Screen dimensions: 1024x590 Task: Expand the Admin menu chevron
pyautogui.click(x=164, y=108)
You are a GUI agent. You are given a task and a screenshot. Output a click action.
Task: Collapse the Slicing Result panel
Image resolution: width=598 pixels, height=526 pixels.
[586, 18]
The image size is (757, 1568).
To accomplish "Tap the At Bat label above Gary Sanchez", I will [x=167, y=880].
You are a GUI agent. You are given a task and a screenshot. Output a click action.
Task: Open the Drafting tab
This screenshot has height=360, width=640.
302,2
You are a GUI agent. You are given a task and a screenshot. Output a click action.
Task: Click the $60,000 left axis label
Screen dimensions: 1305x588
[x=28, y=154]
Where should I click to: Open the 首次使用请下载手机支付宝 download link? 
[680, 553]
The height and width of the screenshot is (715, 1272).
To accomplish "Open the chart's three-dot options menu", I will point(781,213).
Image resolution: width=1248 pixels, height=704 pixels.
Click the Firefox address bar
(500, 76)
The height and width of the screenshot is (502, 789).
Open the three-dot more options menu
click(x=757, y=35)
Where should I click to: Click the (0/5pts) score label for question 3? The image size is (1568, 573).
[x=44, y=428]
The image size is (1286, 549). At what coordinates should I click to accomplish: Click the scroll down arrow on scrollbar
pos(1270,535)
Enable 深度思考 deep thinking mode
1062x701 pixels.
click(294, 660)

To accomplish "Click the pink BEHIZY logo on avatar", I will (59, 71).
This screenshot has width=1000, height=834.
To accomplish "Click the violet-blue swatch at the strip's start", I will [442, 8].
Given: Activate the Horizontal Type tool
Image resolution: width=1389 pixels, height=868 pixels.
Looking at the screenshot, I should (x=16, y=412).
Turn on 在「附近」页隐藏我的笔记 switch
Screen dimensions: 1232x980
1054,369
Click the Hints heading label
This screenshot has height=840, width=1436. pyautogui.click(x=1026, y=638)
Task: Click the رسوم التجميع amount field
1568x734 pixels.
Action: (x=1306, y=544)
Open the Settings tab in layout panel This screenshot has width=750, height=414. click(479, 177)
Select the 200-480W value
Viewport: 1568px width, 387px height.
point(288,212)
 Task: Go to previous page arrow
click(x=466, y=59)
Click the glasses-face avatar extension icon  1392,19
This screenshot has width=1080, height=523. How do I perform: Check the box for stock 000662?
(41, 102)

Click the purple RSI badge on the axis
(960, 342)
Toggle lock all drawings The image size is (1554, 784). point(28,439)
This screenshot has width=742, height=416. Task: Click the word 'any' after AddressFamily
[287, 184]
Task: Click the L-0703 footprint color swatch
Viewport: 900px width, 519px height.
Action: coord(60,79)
--
Please provide an exact transcription of each line from the one holding "Toggle lock all" through the final line of the data above.

Toggle lock all drawings The image size is (1554, 784). point(28,439)
This screenshot has width=742, height=416. Task: Click the word 'any' after AddressFamily
[287, 184]
Task: Click the L-0703 footprint color swatch
Viewport: 900px width, 519px height.
Action: coord(60,79)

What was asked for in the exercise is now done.